In recent years, mass tort litigation has drawn in plaintiffs from various backgrounds—veterans, cancer victims, landscapers, and more. These plaintiffs are often targeted by sophisticated marketing campaigns from law firms eager to represent them in high-stakes cases. Advertisements on television and online platforms frequently promise significant compensation for those affected by harmful products like combat earplugs or the weed killer Roundup. Bloomberg Law sheds light on a booming industry.
(Watch BloombergLaw's "Billion Dollar Lawsuits: When Litigation Finance Met Mass Torts video here)
Mass tort cases, which involve large numbers of people harmed by the same product or action, have seen a significant increase. Notable cases include litigation over talcum powder, asbestos, and Agent Orange. These cases can take years to resolve, but the potential rewards are substantial, often resulting in settlements or judgments worth billions of dollars.
For lawyers, the financial incentives are enormous, typically earning between 20% and 40% of any awarded amounts. However, the risk is high, as these cases can take years to settle, and lawyers working on contingency don’t get paid until the case is resolved. This high-risk, high-reward environment has attracted a new type of investor: the litigation funder.
Litigation funders provide the financial backing necessary to pursue these lengthy and expensive cases. Rustin Silverstein, founder of X Ante, a firm that provides data and analysis on mass tort litigation advertising, explains that this influx of funding has transformed the landscape. Once, companies could prevail in these cases through sheer financial endurance.
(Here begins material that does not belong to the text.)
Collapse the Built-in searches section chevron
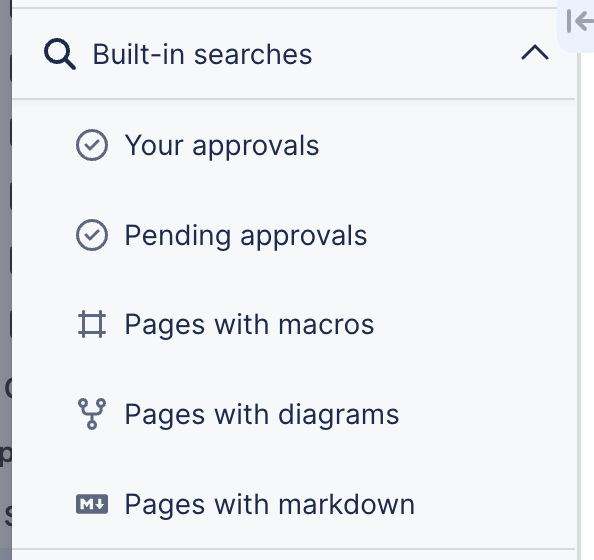The height and width of the screenshot is (560, 594). pyautogui.click(x=535, y=53)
Today, sophisticated marketing and data analysis tools enable lawyers to find and represent plaintiffs more effectively.
Linda Mullenix, a professor of mass tort litigation at the University of Texas, highlights that the evolution of this industry has been marked by the emergence of multi-district litigation (MDL). MDLs consolidate similar cases from different federal districts under one judge to streamline proceedings, often leading to settlements without extensive judicial oversight. This process has resulted in higher settlements and, consequently, more revenue for law firms and their investors.
The attraction for litigation funders lies in the potential returns. While early litigation funding focused on single cases, modern practices involve portfolio funding, where investors back entire law firms handling thousands of cases. This approach reduces risk and offers substantial returns, with interest rates often around 20%.
A prominent example is the ongoing Camp Lejeune litigation, where contaminated water at a Marine Corps base is expected to cost the federal government up to $21 billion in compensation. Law firms representing the victims could earn 30% to 40% of this amount, translating to billions of dollars. The cut for litigation funders comes from the law firm’s share, not the plaintiffs’.
While some view this financial backing as a means to provide justice and compensation to those who otherwise couldn’t afford it, others argue it leads to the filing of numerous cases without merit. Regardless, for plaintiffs, their lawyers, and their funders, the goal remains a favorable verdict or a substantial settlement.